Friday, November 21, 2008

Lemmings under threat

You know lemmings. The small furry rodents that supposedly arrive in plague proportions and then suicide en masse as the food runs out. Incidentally, does anyone else remember the game “Lemmings”, which was released in the 1990s? The obsession of a generation of kids, you can play it here if you are in the market for some time wasting or nostalgia… But I digress! Some new research has revealed that global warming is threatening the lemmings in a most peculiar way. No, these little critters haven’t been driven to suicide by frustration about the lack of human action to prevent climate change…

In fact, the idea that lemmings commit suicide is a myth. What really happens is that in some years they become superabundant (because more young than usual survive- female lemmings can have up to three litters of 12 young per year!), which means that food becomes scarce. During these times they can become so hungry that they disperse in large numbers and to find food. Occasionally, large groups will leap into the sea (sometimes from a cliff!) and swim off to find food, which led to the myth that they commit suicide.
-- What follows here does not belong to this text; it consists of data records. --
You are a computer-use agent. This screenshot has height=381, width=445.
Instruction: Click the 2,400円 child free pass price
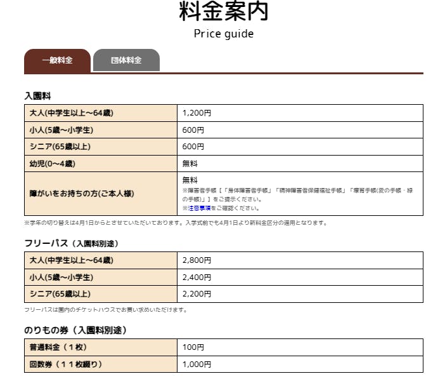[x=196, y=277]

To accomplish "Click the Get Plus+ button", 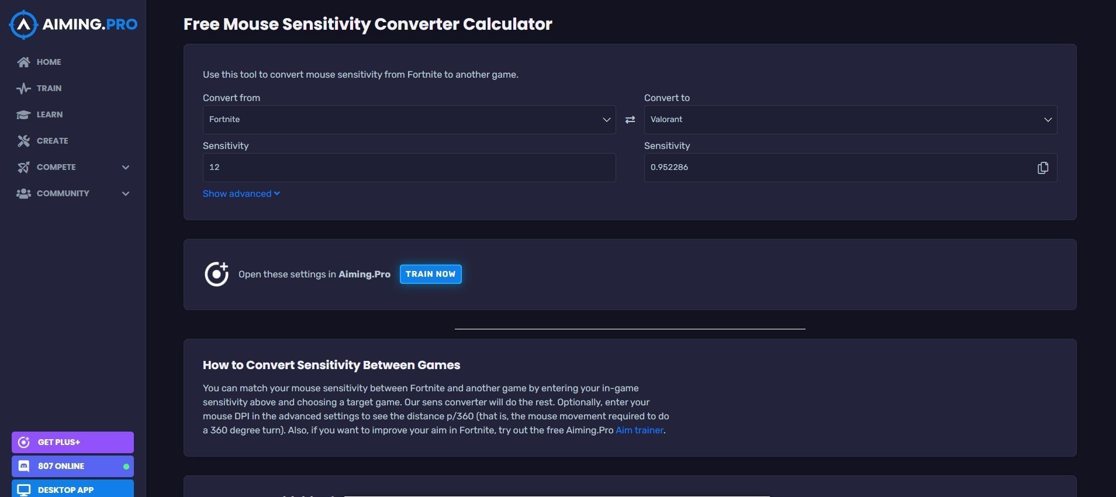I will coord(72,443).
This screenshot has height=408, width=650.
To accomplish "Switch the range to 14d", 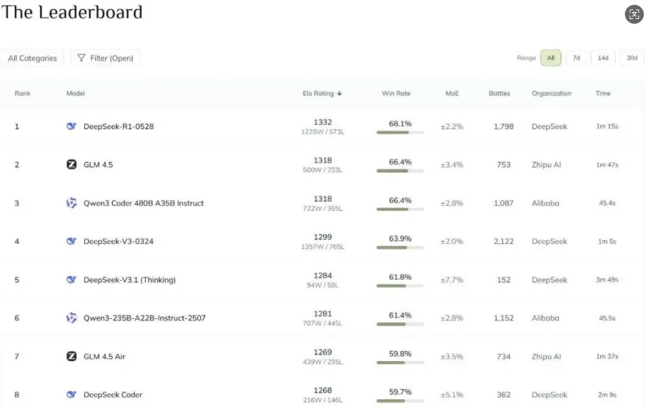I will pos(602,58).
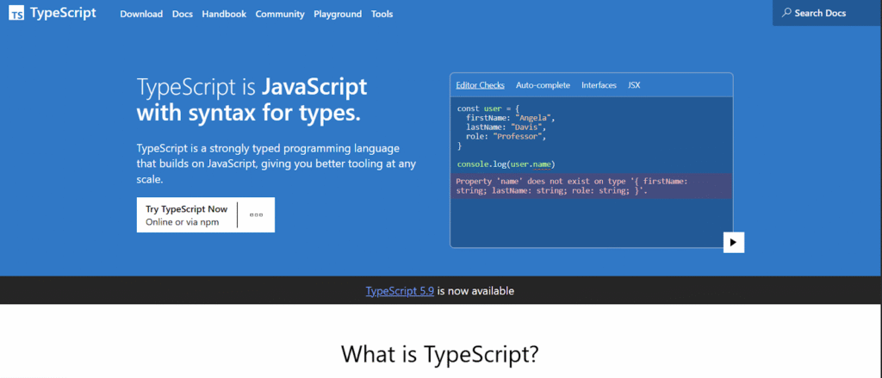This screenshot has width=882, height=378.
Task: Click the console.log(user.name) code line
Action: [x=506, y=164]
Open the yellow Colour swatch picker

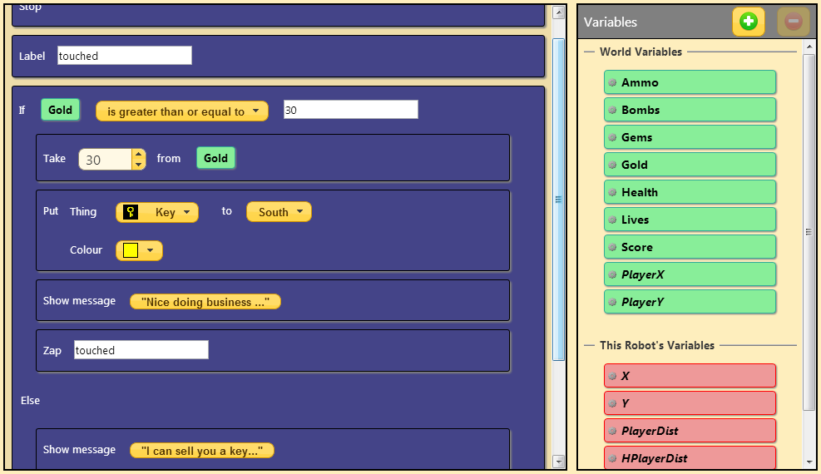(x=139, y=250)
But where does climate change fit in? The new research, published in Nature this month, has shown that lemming numbers are declining because the ‘wrong’ type of snow has been falling in Norway. During winter, lemmings live in the subnivean space that forms between the top layer of snow and the ground. Here, they can remain protected from predators and insulated from cold weather, feeding on the exposed herbage, until the end of winter. Recently, though, this type of snow has not been forming, and worse still, freeze-thaw cycles have meant that a layer of impenetrable ice has been forming over the moss. This has led to a decline in lemming numbers, which will of course have knock-on effects up the food chain on populations of predators such as Arctic foxes and snowy owls. This is just another example amongst many showing that we humans must change our ways if we are going to ensure the survival of the planet.

A lemming- the real kind!

1 comment:

  1. The wrong sort of snow also stops trains in the UK.
    Oh, and leaves on the tracks.

    Always thought this odd as in Australia we have camels on the track and they don't appear to stop the Ghan, but in the UK the snow and leaves do. Also would have thought they would anticipate this, it being the UK, with deciduous trees and snow and all.